Book of the Week - Al Capone Does My Shirts

Al Capone Does my Shirts by Gennifer Choldenko

Recently, there has been a certain amount of push to identify and create autistic characters? This may be due to the growing awareness of autism and its less severe form of Asperger'ssyndrome. I admit, having an Aspie (Asperger's) brother, it drove my thesis on disabilities and controls how I think when I read and reflect on autistic characters in fiction. It should be no surprise that with increased awareness would come a wave of fascination with neurological conditions in literature.

It's easy to see the appeal, the thing that is drawing writers and storytellers. Even those with mild forms of autism can have difficulty expressing themselves, communicating, and acting in a way that would be considered "normal" by society. In essence, they are ripe for the plucking in creating a metaphorical character, one that could mirror ourselves and society.

That is the case with the character of Natalie in Gennifer Choldenkos, Al Capone Does My Shirts. The story centers around the Flanagan family: mother, father, Natalie, and twelve-year-old Moose. The whose family just moved to Alcatraz Island in 1930, where their father works around the clock so that sixteen-year-old Natalie may attend a prestigious and expensive school, one of the first of its kind, that can help children like Natalie. Although they have no label for her condition, today she would be considered as autistic.

Moose Flanagan's view of life depicts the struggle between loving someone and wanting them to go away. He loves his sister, but the way he is complications his life in a way that most twelve-year-olds do not have to deal with. Moose loves this rich setting of Alcatraz, but is lonely as the "okay" sibling. Eventually, it is up to Moose to help Natalie in the way that only a brother and a place called Alcatraz can.

As a book that includes disability, it is not so great. Good for Ms. Choldenko for not having labels, but I'm afraid that Natalie is too much of a metaphor, too much of a stereotype for my liking. For example, Natalie is a math whiz, much like a certain Rainman I recall. She has a collection of buttons because every autistic person collects something, and it has to be something odd but easily obtainable. Baseball cards in the Rainman's case, buttons for Natalie. The most "growing" Natalie does it to learn a limited use of pronouns, the only indication we receive that Natalie may be able to grow and change with help. In the end, Natalie is really afflicted with a serious case of metaphorism - she's a prisoner of her own body - a thematic link to the uniqueness of the island prison and its infamous inhabitants. Honestly though, the family could live in a lighthouse in Maine, or a ranch in Texas, for the the impact the setting has on the action of the story.

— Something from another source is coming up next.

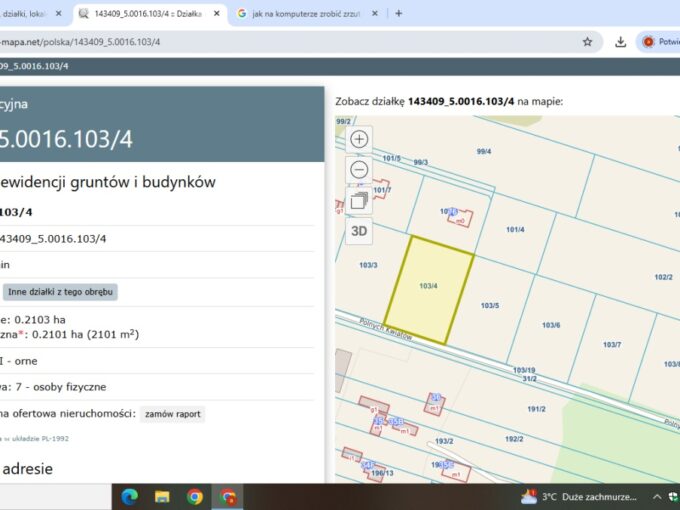Expand the system tray hidden icons
The height and width of the screenshot is (510, 680).
point(656,496)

Which leads me to a deeper question about autism in fiction. Should writers be held to account for putting a metaphorical spin on a disorder that affects so many real people? Real people's whose lives are anything but a metaphor. And if we use disability or any illness as a metaphor is this any better than Secret Garden in which Colin's illness is a metaphor of his father and who, once things are better in his life, miraculously becomes well? Or Clara in Heidi who starts walking with just a little encouragement from the non-disabled? I think I would rather have a character like Melody from Out of my Mind who is who she is, not a metaphor for someoneelse's life.